PWV was found to increase significantly with age. Hypertension was accompanied by increased PWV only in older subjects, while peripheral vascular disease was associated with decreased PWV. No significant change was observed in normotensive subjects suffering from ischemic heart disease, rheumatic heart disease, congestive heart failure, diabetes mellitus, or anemia.

The time interval between the feet of the femoralis and dorsalis pedis arteries, Δt(f−f), was not altered significantly by cardiac pacing at a fixed and at increasing heart rates in eight patients with A-V block. Beat-to-beat measurements in eight cases of chronic atrial fibrillation showed that Δt(f−f) was constant and independent of the preceding cycle length and, therefore, of variations in blood pressure. Premature beats generated Δt(f−f)'s which were equal to or shorter than those generated by sinus or postpremature beats.

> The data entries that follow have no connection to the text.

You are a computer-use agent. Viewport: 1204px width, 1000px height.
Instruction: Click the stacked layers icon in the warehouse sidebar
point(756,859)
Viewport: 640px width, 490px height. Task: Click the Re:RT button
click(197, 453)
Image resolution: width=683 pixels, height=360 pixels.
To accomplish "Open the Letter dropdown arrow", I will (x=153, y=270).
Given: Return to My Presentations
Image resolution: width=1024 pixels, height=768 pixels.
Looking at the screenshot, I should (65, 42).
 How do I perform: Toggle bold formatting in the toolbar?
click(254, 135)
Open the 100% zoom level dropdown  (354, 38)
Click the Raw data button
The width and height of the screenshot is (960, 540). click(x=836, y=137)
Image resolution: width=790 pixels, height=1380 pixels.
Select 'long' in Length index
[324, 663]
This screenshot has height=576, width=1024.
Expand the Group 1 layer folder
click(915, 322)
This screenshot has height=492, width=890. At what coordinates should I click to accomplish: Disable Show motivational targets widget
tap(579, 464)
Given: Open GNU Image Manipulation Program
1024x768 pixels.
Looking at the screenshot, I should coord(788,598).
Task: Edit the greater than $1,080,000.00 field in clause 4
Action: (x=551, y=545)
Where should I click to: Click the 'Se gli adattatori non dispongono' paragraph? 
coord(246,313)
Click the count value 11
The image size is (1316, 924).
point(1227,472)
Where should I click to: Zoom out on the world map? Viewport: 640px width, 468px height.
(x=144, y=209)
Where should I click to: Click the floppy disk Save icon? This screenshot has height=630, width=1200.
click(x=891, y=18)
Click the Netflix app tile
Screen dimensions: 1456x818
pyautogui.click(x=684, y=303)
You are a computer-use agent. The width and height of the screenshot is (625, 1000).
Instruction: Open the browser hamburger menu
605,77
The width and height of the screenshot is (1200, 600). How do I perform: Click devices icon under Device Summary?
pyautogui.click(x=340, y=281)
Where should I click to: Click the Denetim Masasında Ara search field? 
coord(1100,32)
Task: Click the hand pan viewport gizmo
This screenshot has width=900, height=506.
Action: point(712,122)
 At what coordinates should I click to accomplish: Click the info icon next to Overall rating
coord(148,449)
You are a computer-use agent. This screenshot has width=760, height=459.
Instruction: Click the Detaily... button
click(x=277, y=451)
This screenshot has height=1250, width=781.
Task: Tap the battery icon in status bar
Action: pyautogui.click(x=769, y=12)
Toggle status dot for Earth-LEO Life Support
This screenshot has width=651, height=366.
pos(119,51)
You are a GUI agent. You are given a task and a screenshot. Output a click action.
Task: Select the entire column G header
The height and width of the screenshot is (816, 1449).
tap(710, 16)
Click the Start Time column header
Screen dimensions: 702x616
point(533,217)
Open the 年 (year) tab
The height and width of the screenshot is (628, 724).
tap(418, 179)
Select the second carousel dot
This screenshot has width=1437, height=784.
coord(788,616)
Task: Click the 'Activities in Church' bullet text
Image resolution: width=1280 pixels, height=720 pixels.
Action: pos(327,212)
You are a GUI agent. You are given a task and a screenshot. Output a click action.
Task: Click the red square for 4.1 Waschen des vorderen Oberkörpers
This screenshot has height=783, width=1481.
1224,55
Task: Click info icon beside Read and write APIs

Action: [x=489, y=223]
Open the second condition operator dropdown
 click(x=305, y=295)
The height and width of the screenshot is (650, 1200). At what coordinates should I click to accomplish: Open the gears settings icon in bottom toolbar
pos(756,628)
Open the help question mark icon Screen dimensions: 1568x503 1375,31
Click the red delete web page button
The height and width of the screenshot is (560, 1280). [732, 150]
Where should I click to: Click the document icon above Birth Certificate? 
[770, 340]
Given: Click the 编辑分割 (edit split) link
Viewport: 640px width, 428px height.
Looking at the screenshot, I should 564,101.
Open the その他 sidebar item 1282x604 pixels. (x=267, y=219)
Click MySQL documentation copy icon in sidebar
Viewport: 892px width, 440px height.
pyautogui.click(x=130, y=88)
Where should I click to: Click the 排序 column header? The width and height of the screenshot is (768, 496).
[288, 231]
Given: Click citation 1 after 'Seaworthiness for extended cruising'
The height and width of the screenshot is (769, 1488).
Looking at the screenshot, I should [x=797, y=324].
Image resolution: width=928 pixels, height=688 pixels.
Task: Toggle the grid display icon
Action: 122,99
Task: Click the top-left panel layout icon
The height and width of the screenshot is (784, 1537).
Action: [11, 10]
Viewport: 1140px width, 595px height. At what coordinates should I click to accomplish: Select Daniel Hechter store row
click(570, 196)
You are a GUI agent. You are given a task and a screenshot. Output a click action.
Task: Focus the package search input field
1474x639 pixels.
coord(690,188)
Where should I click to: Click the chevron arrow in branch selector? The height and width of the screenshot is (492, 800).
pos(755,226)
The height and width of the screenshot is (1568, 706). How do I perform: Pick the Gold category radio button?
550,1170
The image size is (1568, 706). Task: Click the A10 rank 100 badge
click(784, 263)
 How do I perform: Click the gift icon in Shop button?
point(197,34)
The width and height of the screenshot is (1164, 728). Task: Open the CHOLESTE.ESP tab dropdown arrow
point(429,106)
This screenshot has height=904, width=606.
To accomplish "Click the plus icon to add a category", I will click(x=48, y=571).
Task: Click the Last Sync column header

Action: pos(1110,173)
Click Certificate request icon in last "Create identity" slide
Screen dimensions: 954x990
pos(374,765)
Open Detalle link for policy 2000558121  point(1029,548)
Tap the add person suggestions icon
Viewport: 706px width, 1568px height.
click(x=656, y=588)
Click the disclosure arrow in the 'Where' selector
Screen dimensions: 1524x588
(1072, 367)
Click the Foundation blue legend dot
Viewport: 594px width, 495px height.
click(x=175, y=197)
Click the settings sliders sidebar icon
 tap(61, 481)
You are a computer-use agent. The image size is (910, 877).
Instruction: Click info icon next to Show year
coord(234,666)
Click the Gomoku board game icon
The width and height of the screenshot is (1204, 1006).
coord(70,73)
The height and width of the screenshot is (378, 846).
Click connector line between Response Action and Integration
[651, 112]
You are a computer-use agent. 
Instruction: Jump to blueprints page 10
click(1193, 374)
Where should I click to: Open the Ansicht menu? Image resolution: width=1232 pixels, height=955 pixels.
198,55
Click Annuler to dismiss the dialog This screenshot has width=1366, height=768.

On the other hand, the interval between the Q wave of the ECG and the foot of the pulse wave of the dorsalis pedis artery, Δt(Q−f, d.p.), was prolonged by cardiac pacing and was inversely related to the preceding cycle length in atrial fibrillation. Likewise, Δt(Q−f, d.p.)'s generated by premature beats were longer than those of sinus and postpremature beats. This finding is interpreted as indicating a prolongation of the “left ventricular tension period,” rather than a change in the propagation time of the pulse wave.

The difference in behavior of the two time intervals mentioned above should be taken into consideration in measurements of PWV.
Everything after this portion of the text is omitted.